The actor then plays the game in that basis (that is, it aims at finding a decomposition of $\widetilde{{\mathcal{T}}}$). After the game has finished, we can map the played actions back to the standard basis by applying the inverse change of basis.

The diversity injected by the change of basis facilitates the agent’s task because it suffices to find a low-rank decomposition in any basis. Note that gadgets are not affected by the change of basis, as their patterns correspond to linear relationships that are preserved after linear transformations.

Data augmentation

For each game played by the actors, we obtain a new game by swapping two of the actions in it. Specifically, we swap the last action that is not part of a gadget with a randomly chosen action that is also not part of a gadget. Mathematically, swapping actions is a valid operation due to commutativity. From the quantum computation point of view, it is a valid operation because the considered unitary matrices are diagonal.

Besides the action permutation, we also permute the inputs at acting time every time we query the neural network. In particular, we apply a random permutation to the input tensor and past actions that represent the current state, and then invert this permutation at the output of the network’s policy head. Similarly, at training time, we apply a random permutation to both the input and the policy targets, and train the neural network on this transformed version of the data. In practice, we sample 100 permutations at the beginning of an experiment and use them thereafter.

Sample-based MCTS

In AlphaTensor-Quantum, the action space is huge, and therefore it is not possible to enumerate all the possible actions from a given state. Instead, AlphaTensor-Quantum relies on sample-based MCTS, similarly to sampled AlphaZero⁶¹.

▸ **DATASET EXCERPTS**

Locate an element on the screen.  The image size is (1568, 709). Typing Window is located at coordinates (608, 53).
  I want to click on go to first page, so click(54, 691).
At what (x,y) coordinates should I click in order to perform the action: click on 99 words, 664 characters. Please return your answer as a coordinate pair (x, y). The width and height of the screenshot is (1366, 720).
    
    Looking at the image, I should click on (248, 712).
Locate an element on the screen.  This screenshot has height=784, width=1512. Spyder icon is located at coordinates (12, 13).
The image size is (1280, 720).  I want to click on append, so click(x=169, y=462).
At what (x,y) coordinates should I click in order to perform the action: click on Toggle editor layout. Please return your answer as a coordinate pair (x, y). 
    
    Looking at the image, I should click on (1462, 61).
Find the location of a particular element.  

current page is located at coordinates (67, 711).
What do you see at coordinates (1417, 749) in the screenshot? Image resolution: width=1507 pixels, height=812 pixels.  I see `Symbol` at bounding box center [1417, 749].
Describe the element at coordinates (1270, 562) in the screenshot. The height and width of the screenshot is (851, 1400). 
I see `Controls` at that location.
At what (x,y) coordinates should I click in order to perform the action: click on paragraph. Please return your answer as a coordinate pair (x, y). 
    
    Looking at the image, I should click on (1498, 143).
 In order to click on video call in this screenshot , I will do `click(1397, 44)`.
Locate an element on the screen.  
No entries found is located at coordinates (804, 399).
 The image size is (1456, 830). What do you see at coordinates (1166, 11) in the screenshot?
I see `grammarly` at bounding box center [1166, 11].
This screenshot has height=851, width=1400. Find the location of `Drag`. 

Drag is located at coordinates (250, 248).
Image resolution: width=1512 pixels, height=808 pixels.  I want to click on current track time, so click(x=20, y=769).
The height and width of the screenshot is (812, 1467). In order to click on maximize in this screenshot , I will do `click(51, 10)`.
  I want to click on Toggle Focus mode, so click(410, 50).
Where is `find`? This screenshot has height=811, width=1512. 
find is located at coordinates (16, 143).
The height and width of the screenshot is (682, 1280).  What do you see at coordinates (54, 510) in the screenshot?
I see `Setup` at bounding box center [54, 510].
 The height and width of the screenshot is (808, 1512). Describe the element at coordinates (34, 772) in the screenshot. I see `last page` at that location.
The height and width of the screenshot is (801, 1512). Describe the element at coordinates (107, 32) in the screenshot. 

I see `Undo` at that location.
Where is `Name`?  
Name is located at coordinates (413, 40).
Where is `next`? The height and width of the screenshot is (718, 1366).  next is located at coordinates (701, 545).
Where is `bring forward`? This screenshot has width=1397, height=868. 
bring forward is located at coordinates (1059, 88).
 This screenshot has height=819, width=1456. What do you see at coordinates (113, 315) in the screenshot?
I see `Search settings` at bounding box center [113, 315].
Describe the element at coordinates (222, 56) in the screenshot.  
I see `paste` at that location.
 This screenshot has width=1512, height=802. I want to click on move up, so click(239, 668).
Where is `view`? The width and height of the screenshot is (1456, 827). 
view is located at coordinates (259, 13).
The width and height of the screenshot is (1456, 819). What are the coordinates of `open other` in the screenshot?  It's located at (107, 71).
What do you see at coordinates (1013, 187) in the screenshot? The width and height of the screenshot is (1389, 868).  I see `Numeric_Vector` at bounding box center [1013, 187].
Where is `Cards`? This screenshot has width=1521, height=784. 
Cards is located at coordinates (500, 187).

▸ **TO DO**
Reproduce, without alteration, the passage of the AlphaTensor-Quantum excerpt above, starting with "In AlphaTensor-Quantum, the" and going on through "to sampled AlphaZero⁶¹.".

▸ **ANSWER TO THE EXERCISE**
In AlphaTensor-Quantum, the action space is huge, and therefore it is not possible to enumerate all the possible actions from a given state. Instead, AlphaTensor-Quantum relies on sample-based MCTS, similarly to sampled AlphaZero⁶¹.